Available data »
• • • •
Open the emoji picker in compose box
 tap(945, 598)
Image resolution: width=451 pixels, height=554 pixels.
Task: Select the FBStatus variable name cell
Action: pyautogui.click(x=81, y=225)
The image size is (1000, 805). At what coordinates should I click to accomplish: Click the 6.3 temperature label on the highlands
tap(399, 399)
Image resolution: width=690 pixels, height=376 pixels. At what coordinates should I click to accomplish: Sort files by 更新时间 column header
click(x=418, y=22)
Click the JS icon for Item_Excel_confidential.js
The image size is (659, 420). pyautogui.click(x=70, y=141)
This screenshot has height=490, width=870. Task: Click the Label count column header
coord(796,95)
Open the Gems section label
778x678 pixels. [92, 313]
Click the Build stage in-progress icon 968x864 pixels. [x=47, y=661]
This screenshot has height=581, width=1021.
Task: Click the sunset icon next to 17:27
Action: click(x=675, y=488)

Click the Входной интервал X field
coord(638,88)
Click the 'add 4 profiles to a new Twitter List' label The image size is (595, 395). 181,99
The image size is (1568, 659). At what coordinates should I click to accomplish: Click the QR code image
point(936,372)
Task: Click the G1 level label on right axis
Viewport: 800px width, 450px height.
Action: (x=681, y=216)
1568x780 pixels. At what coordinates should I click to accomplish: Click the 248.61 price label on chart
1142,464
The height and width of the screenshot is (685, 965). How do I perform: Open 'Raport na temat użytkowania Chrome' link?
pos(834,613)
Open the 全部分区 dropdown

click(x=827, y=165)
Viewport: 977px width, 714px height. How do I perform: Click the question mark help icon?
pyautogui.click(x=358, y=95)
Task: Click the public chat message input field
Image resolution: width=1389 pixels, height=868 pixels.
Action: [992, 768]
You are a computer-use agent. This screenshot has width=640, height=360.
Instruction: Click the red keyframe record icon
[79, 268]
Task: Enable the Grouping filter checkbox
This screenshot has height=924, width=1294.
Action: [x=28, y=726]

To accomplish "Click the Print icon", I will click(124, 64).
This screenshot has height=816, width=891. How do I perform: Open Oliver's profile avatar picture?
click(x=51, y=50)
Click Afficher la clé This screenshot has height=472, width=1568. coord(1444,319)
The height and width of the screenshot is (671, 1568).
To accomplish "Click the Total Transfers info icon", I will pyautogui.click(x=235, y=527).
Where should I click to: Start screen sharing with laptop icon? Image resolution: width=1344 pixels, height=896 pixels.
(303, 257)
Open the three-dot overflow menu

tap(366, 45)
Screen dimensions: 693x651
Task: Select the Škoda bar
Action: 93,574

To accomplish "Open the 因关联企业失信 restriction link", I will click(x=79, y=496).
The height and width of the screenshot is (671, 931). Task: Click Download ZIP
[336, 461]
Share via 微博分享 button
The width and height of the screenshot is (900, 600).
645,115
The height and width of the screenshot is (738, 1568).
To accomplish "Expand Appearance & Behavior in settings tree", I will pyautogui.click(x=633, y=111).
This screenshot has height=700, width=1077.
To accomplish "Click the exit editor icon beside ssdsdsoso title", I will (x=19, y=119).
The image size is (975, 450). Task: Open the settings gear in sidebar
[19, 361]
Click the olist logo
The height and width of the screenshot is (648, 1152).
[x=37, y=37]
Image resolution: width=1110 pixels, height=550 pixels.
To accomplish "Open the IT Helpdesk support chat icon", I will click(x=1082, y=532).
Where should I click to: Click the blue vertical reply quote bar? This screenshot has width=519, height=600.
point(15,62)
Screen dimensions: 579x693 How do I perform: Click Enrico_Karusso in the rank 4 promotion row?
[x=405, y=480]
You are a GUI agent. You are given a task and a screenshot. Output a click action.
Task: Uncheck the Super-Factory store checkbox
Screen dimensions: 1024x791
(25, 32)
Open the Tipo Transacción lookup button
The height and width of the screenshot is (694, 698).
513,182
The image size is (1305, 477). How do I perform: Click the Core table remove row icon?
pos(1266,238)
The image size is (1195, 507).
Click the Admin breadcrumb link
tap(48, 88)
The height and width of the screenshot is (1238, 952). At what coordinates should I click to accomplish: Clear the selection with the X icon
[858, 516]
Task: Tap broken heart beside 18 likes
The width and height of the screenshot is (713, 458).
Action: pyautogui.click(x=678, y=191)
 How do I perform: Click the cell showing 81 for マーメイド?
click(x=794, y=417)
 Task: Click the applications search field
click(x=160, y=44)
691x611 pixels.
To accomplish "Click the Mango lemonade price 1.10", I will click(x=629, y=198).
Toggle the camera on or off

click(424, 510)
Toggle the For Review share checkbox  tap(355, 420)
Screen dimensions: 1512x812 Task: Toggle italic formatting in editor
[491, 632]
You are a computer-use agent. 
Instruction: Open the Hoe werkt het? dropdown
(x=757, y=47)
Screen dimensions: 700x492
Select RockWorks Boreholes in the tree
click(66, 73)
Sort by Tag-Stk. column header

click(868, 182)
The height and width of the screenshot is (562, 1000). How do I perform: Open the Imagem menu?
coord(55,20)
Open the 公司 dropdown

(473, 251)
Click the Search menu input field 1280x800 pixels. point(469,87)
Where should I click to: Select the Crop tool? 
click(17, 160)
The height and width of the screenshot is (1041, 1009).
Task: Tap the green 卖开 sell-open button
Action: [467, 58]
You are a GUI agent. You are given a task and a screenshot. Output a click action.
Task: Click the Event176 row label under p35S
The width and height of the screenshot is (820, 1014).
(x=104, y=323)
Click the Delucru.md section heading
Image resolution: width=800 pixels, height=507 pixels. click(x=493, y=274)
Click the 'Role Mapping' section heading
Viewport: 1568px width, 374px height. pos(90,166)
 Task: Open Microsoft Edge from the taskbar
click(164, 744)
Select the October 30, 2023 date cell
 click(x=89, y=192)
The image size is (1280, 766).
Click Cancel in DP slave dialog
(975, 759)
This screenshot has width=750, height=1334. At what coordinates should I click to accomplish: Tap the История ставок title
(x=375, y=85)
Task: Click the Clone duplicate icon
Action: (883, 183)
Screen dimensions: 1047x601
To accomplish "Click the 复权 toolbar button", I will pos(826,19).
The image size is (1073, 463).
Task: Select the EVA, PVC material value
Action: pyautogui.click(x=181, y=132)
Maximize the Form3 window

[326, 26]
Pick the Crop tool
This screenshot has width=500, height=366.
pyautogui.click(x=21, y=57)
• • • •
Problem details » The required result is an identical copy of the records above.

Solution to this task »
Open the emoji picker in compose box
 tap(945, 598)
Image resolution: width=451 pixels, height=554 pixels.
Task: Select the FBStatus variable name cell
Action: pyautogui.click(x=81, y=225)
The image size is (1000, 805). At what coordinates should I click to accomplish: Click the 6.3 temperature label on the highlands
tap(399, 399)
Image resolution: width=690 pixels, height=376 pixels. At what coordinates should I click to accomplish: Sort files by 更新时间 column header
click(x=418, y=22)
Click the JS icon for Item_Excel_confidential.js
The image size is (659, 420). pyautogui.click(x=70, y=141)
This screenshot has height=490, width=870. Task: Click the Label count column header
coord(796,95)
Open the Gems section label
778x678 pixels. [92, 313]
Click the Build stage in-progress icon 968x864 pixels. [x=47, y=661]
This screenshot has height=581, width=1021.
Task: Click the sunset icon next to 17:27
Action: click(x=675, y=488)

Click the Входной интервал X field
coord(638,88)
Click the 'add 4 profiles to a new Twitter List' label The image size is (595, 395). 181,99
The image size is (1568, 659). At what coordinates should I click to accomplish: Click the QR code image
point(936,372)
Task: Click the G1 level label on right axis
Viewport: 800px width, 450px height.
Action: (x=681, y=216)
1568x780 pixels. At what coordinates should I click to accomplish: Click the 248.61 price label on chart
1142,464
The height and width of the screenshot is (685, 965). How do I perform: Open 'Raport na temat użytkowania Chrome' link?
pos(834,613)
Open the 全部分区 dropdown

click(x=827, y=165)
Viewport: 977px width, 714px height. How do I perform: Click the question mark help icon?
pyautogui.click(x=358, y=95)
Task: Click the public chat message input field
Image resolution: width=1389 pixels, height=868 pixels.
Action: [992, 768]
You are a computer-use agent. This screenshot has width=640, height=360.
Instruction: Click the red keyframe record icon
[79, 268]
Task: Enable the Grouping filter checkbox
This screenshot has height=924, width=1294.
Action: [x=28, y=726]

To accomplish "Click the Print icon", I will click(124, 64).
This screenshot has height=816, width=891. How do I perform: Open Oliver's profile avatar picture?
click(x=51, y=50)
Click Afficher la clé This screenshot has height=472, width=1568. coord(1444,319)
The height and width of the screenshot is (671, 1568).
To accomplish "Click the Total Transfers info icon", I will pyautogui.click(x=235, y=527).
Where should I click to: Start screen sharing with laptop icon? Image resolution: width=1344 pixels, height=896 pixels.
(303, 257)
Open the three-dot overflow menu

tap(366, 45)
Screen dimensions: 693x651
Task: Select the Škoda bar
Action: 93,574

To accomplish "Open the 因关联企业失信 restriction link", I will click(x=79, y=496).
The height and width of the screenshot is (671, 931). Task: Click Download ZIP
[336, 461]
Share via 微博分享 button
The width and height of the screenshot is (900, 600).
645,115
The height and width of the screenshot is (738, 1568).
To accomplish "Expand Appearance & Behavior in settings tree", I will pyautogui.click(x=633, y=111).
This screenshot has height=700, width=1077.
To accomplish "Click the exit editor icon beside ssdsdsoso title", I will (x=19, y=119).
The image size is (975, 450). Task: Open the settings gear in sidebar
[19, 361]
Click the olist logo
The height and width of the screenshot is (648, 1152).
[x=37, y=37]
Image resolution: width=1110 pixels, height=550 pixels.
To accomplish "Open the IT Helpdesk support chat icon", I will click(x=1082, y=532).
Where should I click to: Click the blue vertical reply quote bar? This screenshot has width=519, height=600.
point(15,62)
Screen dimensions: 579x693 How do I perform: Click Enrico_Karusso in the rank 4 promotion row?
[x=405, y=480]
You are a GUI agent. You are given a task and a screenshot. Output a click action.
Task: Uncheck the Super-Factory store checkbox
Screen dimensions: 1024x791
(25, 32)
Open the Tipo Transacción lookup button
The height and width of the screenshot is (694, 698).
513,182
The image size is (1305, 477). How do I perform: Click the Core table remove row icon?
pos(1266,238)
The image size is (1195, 507).
Click the Admin breadcrumb link
tap(48, 88)
The height and width of the screenshot is (1238, 952). At what coordinates should I click to accomplish: Clear the selection with the X icon
[858, 516]
Task: Tap broken heart beside 18 likes
The width and height of the screenshot is (713, 458).
Action: pyautogui.click(x=678, y=191)
 How do I perform: Click the cell showing 81 for マーメイド?
click(x=794, y=417)
 Task: Click the applications search field
click(x=160, y=44)
691x611 pixels.
To accomplish "Click the Mango lemonade price 1.10", I will click(x=629, y=198).
Toggle the camera on or off

click(424, 510)
Toggle the For Review share checkbox  tap(355, 420)
Screen dimensions: 1512x812 Task: Toggle italic formatting in editor
[491, 632]
You are a computer-use agent. 
Instruction: Open the Hoe werkt het? dropdown
(x=757, y=47)
Screen dimensions: 700x492
Select RockWorks Boreholes in the tree
click(66, 73)
Sort by Tag-Stk. column header

click(868, 182)
The height and width of the screenshot is (562, 1000). How do I perform: Open the Imagem menu?
coord(55,20)
Open the 公司 dropdown

(473, 251)
Click the Search menu input field 1280x800 pixels. point(469,87)
Where should I click to: Select the Crop tool? 
click(17, 160)
The height and width of the screenshot is (1041, 1009).
Task: Tap the green 卖开 sell-open button
Action: [467, 58]
You are a GUI agent. You are given a task and a screenshot. Output a click action.
Task: Click the Event176 row label under p35S
The width and height of the screenshot is (820, 1014).
(x=104, y=323)
Click the Delucru.md section heading
Image resolution: width=800 pixels, height=507 pixels. click(x=493, y=274)
Click the 'Role Mapping' section heading
Viewport: 1568px width, 374px height. pos(90,166)
 Task: Open Microsoft Edge from the taskbar
click(164, 744)
Select the October 30, 2023 date cell
 click(x=89, y=192)
The image size is (1280, 766).
Click Cancel in DP slave dialog
(975, 759)
This screenshot has width=750, height=1334. At what coordinates should I click to accomplish: Tap the История ставок title
(x=375, y=85)
Task: Click the Clone duplicate icon
Action: (883, 183)
Screen dimensions: 1047x601
To accomplish "Click the 复权 toolbar button", I will pos(826,19).
The image size is (1073, 463).
Task: Select the EVA, PVC material value
Action: pyautogui.click(x=181, y=132)
Maximize the Form3 window

[326, 26]
Pick the Crop tool
This screenshot has width=500, height=366.
pyautogui.click(x=21, y=57)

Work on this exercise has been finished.